Majority of Scots now oppose Megrahi's release
Exclusive poll for STV reveals shift in public opinion in year since Lockerbie bomber's release.
A majority of Scots now oppose the release of the Lockerbie bomber, an exclusive poll for STV News has revealed.
The Ipsos/Mori poll of 1013 people showed 54% disgreed with the decision to allow Abdelbaset al Megrahi to return home to Libya to die, with 35% agreeing.
It reveals a shift in public opinion compared with a poll carried by the same company, asking the same question, in August last year. The results then were closer, with 46% disagreeing with the decision and 42% agreeing.
Megrahi is the only person convicted over the 1988 bombing of the Pan Am flight over Lockerbie that claimed the lives of 270 people. It comes as Scotland's First Minister defended the doctor whose prognosis led to the release of the Lockerbie bomber on compassionate grounds.
Megrahi was freed from Greenock prison on August 20 last year after his diagnosis with terminal prostate cancer. The bomber returned to jubilant scenes in Libya where he remains alive, despite being given a prognosis of three months to live.
Alex Salmond said Andrew Fraser, director of health at the Scottish Prison Service, followed a process of "complete integrity".
He said that no one should "seriously doubt either his professional or personal integrity".
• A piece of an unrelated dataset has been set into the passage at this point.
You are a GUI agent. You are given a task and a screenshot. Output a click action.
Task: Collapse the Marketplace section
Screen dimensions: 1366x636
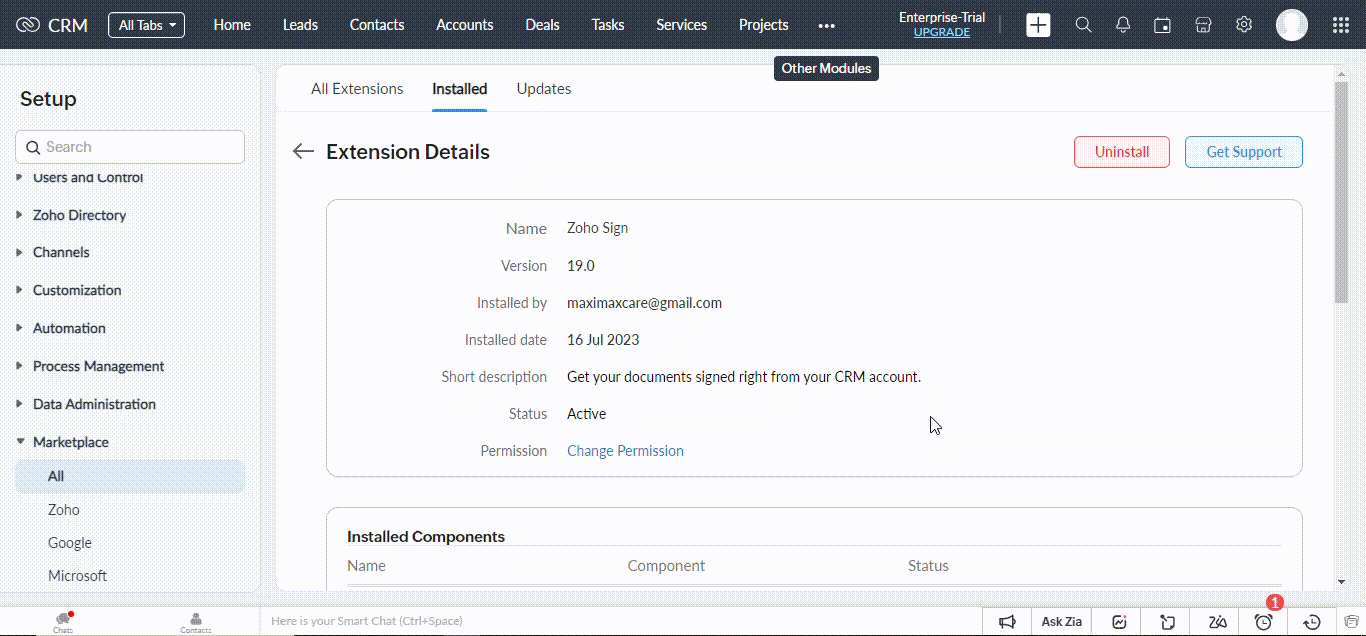pos(70,441)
Mr Salmond told BBC Radio Scotland's Good Morning Scotland programme that it was Dr Fraser's job to "compile and to present a prognosis based on the medical notes, that is the case records, from the range of people involved in Mr Megrahi's case".
He said: "The medical officer, in this case the head and director of medicine at the Scottish Prison Service, because of the importance of the case, is the person who gives the prognosis on the basis of all the available evidence that he or she can summon. That's the only way you can do it because if you did it in any other way you'd be reduced to having a contest between various doctors.
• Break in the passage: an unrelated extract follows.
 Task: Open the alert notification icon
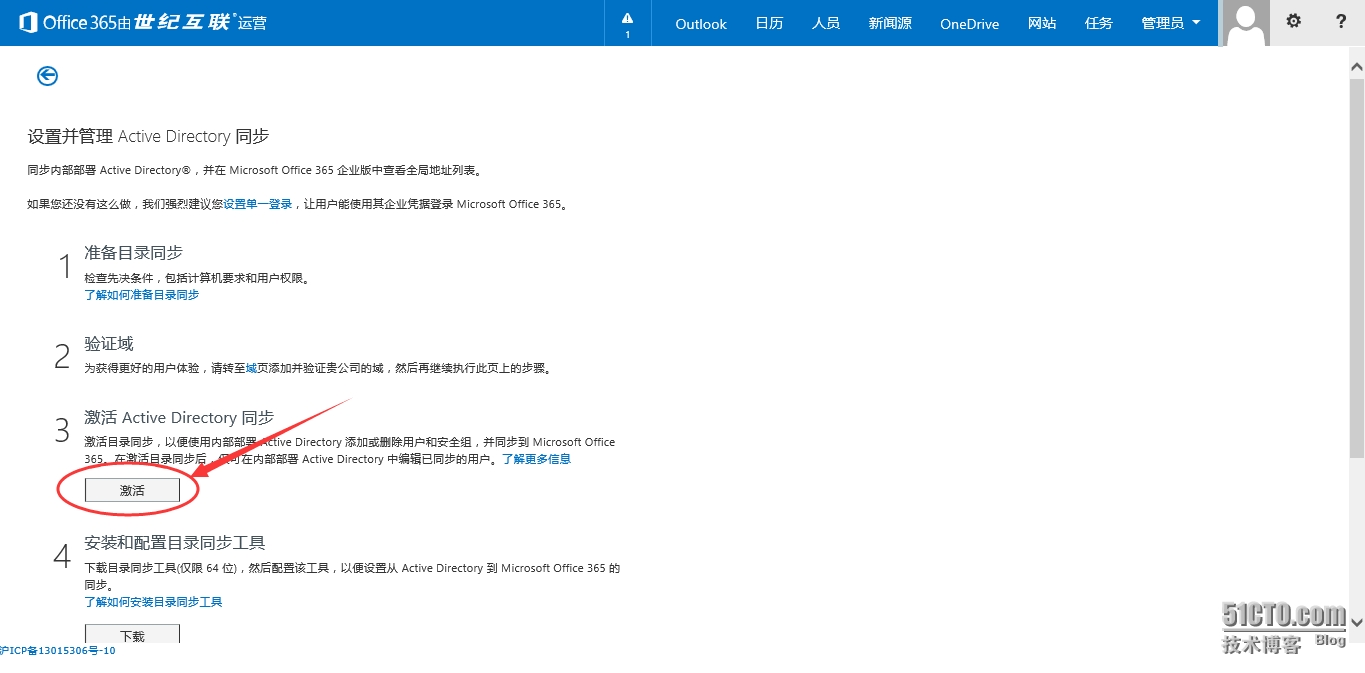coord(627,23)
"The person responsible is the director of health for the Scottish Prison Service. This is a physician of great experience and I don't think anyone should seriously doubt either his professional or personal integrity."
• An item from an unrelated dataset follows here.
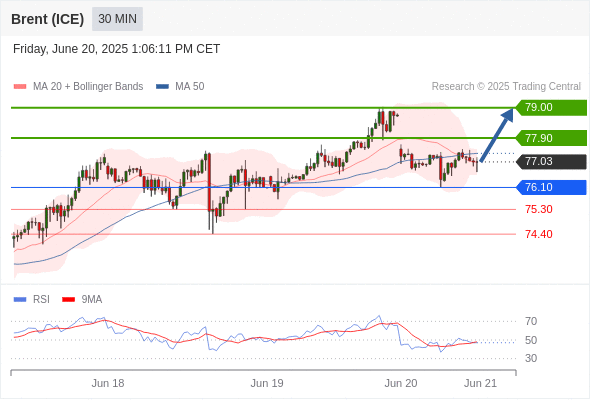Select the 77.90 green resistance label

(x=551, y=138)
Mr Salmond said the same procedure has been followed in all of the 40 cases reviewed in the last 17 years. During this time there have been four cases of people surviving beyond one year.
Mr Salmond said there was only one medical report on prognosis in existence - and that is the one produced by Dr Fraser.
He added: "Obviously people are going to have a range of views about the rights and wrongs of the decision that we made in the case of Mr Megrahi.
"All we ask people to do is to accept it was a decision that was made in good faith following the due procedures that we have under the legislation and under the tenants of Scots law."
The Scottish Government released the results of a poll it had commissioned on Thursday. It did not ask for the public's opinion on the decision but did reveal that most Scots believe it was correct that the decision to release the prisoner was made in Scotland and that the SNP administration was right to turn down American requests to attend a senate inquiry.